There I confronted every nipple God
had ever made, and every tufty patch of lady bramble—some mohawked with age, others diligently waxed. The ladies of the West Side Y were all about au naturel, so I acclimatized. Just like the plage des naturistes—only dark and windowless and moldering at the edges of the carpet. I went naked in the shower, naked to the lockers, and naked to the swimsuit-wringing-out machine. Women plodded up and down the aisles around me, their sagging once-pink flesh yellowed with age. Some stood naked even underneath the hair dryers. Others stood naked with towels on their heads. I could be naked there, without it being sexual or seen. My body was just another body, whatever imperfections ailed it. Whatever hidden sores and hidden pain.

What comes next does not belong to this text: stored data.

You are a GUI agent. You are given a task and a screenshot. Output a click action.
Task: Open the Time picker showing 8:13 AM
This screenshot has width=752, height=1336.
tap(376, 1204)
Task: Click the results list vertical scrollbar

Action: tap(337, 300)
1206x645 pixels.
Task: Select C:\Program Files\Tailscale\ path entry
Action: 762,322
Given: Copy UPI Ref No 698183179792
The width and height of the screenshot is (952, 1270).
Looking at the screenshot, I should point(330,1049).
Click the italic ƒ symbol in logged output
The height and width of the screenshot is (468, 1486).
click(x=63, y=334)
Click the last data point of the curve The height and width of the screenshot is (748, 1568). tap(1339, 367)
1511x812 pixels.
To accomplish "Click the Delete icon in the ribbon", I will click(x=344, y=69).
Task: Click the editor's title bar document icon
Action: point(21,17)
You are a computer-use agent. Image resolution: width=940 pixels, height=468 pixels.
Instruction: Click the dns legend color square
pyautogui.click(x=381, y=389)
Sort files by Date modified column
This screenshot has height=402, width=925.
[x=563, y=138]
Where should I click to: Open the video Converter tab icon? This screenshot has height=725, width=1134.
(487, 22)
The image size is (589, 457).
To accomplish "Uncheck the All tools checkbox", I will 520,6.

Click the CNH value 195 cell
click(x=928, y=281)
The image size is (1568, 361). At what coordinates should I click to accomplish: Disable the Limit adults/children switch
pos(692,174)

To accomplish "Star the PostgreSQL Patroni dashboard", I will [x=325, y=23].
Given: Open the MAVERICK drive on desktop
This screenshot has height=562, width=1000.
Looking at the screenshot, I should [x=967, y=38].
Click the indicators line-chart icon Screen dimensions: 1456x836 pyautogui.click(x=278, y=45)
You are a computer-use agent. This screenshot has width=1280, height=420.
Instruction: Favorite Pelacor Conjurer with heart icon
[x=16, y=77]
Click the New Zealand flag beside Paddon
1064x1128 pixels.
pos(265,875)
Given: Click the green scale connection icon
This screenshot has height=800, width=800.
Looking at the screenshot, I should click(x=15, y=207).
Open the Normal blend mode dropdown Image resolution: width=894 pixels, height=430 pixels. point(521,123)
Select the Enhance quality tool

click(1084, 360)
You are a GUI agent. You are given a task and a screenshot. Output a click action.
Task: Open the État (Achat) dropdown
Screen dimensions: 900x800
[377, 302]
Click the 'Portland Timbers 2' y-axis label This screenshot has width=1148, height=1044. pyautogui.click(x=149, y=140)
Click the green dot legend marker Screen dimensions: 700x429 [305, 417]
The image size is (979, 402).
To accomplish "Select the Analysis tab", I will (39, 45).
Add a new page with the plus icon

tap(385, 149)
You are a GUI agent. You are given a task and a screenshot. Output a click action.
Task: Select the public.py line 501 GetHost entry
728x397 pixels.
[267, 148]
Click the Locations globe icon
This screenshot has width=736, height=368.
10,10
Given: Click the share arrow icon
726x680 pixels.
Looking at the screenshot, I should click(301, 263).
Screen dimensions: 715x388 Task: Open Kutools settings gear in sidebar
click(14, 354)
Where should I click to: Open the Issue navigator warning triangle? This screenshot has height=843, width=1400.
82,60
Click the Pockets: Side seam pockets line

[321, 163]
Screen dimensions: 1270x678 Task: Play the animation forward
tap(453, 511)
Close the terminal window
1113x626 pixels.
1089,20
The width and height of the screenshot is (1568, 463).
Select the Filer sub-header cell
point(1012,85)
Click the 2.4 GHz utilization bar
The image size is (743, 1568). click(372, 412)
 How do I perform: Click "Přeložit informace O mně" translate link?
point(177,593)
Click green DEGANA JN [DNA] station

The Y became my refuge and the ladies’ locker room my new community: a coterie of naked and imperfect women—droopy, wrinkled, or robust—all moving through alone, all favoring their limps and aches in the unanimity of the infirm. My body became loud to me, and almost ugly. As if I’d been a hologram in tango, a glittering ideal projected into leaders’ arms. Here, I inhabited the real thing—the flesh without the fantasy. Without forgiving flowing skirts or harem pants that moved when I moved, the kinds of fabrics that once had made me feel like a string of prayer flags in wind. There was just nakedness—mine and everybody else’s. I looked down in the shower at my skin and saw myself: pale flesh and vertebrae and discs and fingernails and hair and blemishes beneath fluorescent lights.
If this was all I had, then I would honor it. Tend it with gentle exercise, clean it, rinse the shame and chlorine down the drain. Slow. Crawl. Pause. In the pool, I didn’t wait for impulses. I simply moved. The minutes passed in steady lengths. There wasn’t any music. My thoughts washed with the tedium, and in that underwater stillness, I felt better. My skin would reek of pool water for hours afterward, which felt like victory. Even that small bit of moving, that fettered loop of exercise, was better than not moving at all.